### Stored data
☆ ☆ ☆

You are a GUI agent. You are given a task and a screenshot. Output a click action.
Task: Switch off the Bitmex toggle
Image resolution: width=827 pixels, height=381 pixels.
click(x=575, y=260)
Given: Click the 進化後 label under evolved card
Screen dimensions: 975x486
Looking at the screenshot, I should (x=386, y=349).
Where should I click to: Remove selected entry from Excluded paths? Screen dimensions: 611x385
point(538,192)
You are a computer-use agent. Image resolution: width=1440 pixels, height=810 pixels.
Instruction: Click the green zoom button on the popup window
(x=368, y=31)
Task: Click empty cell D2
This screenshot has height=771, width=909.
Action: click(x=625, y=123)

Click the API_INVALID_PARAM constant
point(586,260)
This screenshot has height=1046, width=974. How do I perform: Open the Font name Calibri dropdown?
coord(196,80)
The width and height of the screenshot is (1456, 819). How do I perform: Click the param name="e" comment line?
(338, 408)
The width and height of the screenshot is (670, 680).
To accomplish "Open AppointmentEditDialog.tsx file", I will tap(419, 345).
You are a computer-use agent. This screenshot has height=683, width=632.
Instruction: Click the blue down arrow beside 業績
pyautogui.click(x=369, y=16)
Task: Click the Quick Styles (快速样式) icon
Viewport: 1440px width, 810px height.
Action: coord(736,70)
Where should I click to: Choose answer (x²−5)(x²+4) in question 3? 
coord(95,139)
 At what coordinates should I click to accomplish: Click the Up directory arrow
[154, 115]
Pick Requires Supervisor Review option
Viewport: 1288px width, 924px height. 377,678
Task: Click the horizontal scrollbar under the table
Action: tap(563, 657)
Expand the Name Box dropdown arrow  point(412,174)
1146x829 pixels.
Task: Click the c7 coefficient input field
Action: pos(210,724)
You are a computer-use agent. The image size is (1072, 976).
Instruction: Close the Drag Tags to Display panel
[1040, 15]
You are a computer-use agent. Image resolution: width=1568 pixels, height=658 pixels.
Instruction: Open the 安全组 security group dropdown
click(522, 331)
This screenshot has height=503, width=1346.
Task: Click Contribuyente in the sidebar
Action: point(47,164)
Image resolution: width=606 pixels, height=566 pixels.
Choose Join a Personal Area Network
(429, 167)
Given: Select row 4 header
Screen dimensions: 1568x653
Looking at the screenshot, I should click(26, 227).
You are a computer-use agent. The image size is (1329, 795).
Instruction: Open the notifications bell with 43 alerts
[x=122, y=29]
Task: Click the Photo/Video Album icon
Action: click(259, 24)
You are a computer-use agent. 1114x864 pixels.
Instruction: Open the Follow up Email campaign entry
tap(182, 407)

☆ ☆ ☆

Print all the records precisely.

### Solution for this exercise
You are a GUI agent. You are given a task and a screenshot. Output a click action.
Task: Switch off the Bitmex toggle
Image resolution: width=827 pixels, height=381 pixels.
click(x=575, y=260)
Given: Click the 進化後 label under evolved card
Screen dimensions: 975x486
Looking at the screenshot, I should (x=386, y=349).
Where should I click to: Remove selected entry from Excluded paths? Screen dimensions: 611x385
point(538,192)
You are a computer-use agent. Image resolution: width=1440 pixels, height=810 pixels.
Instruction: Click the green zoom button on the popup window
(x=368, y=31)
Task: Click empty cell D2
This screenshot has height=771, width=909.
Action: click(x=625, y=123)

Click the API_INVALID_PARAM constant
point(586,260)
This screenshot has height=1046, width=974. How do I perform: Open the Font name Calibri dropdown?
coord(196,80)
The width and height of the screenshot is (1456, 819). How do I perform: Click the param name="e" comment line?
(338, 408)
The width and height of the screenshot is (670, 680).
To accomplish "Open AppointmentEditDialog.tsx file", I will tap(419, 345).
You are a computer-use agent. This screenshot has height=683, width=632.
Instruction: Click the blue down arrow beside 業績
pyautogui.click(x=369, y=16)
Task: Click the Quick Styles (快速样式) icon
Viewport: 1440px width, 810px height.
Action: coord(736,70)
Where should I click to: Choose answer (x²−5)(x²+4) in question 3? 
coord(95,139)
 At what coordinates should I click to accomplish: Click the Up directory arrow
[154, 115]
Pick Requires Supervisor Review option
Viewport: 1288px width, 924px height. 377,678
Task: Click the horizontal scrollbar under the table
Action: tap(563, 657)
Expand the Name Box dropdown arrow  point(412,174)
1146x829 pixels.
Task: Click the c7 coefficient input field
Action: pos(210,724)
You are a computer-use agent. The image size is (1072, 976).
Instruction: Close the Drag Tags to Display panel
[1040, 15]
You are a computer-use agent. Image resolution: width=1568 pixels, height=658 pixels.
Instruction: Open the 安全组 security group dropdown
click(522, 331)
This screenshot has height=503, width=1346.
Task: Click Contribuyente in the sidebar
Action: point(47,164)
Image resolution: width=606 pixels, height=566 pixels.
Choose Join a Personal Area Network
(429, 167)
Given: Select row 4 header
Screen dimensions: 1568x653
Looking at the screenshot, I should click(26, 227).
You are a computer-use agent. The image size is (1329, 795).
Instruction: Open the notifications bell with 43 alerts
[x=122, y=29]
Task: Click the Photo/Video Album icon
Action: click(259, 24)
You are a computer-use agent. 1114x864 pixels.
Instruction: Open the Follow up Email campaign entry
tap(182, 407)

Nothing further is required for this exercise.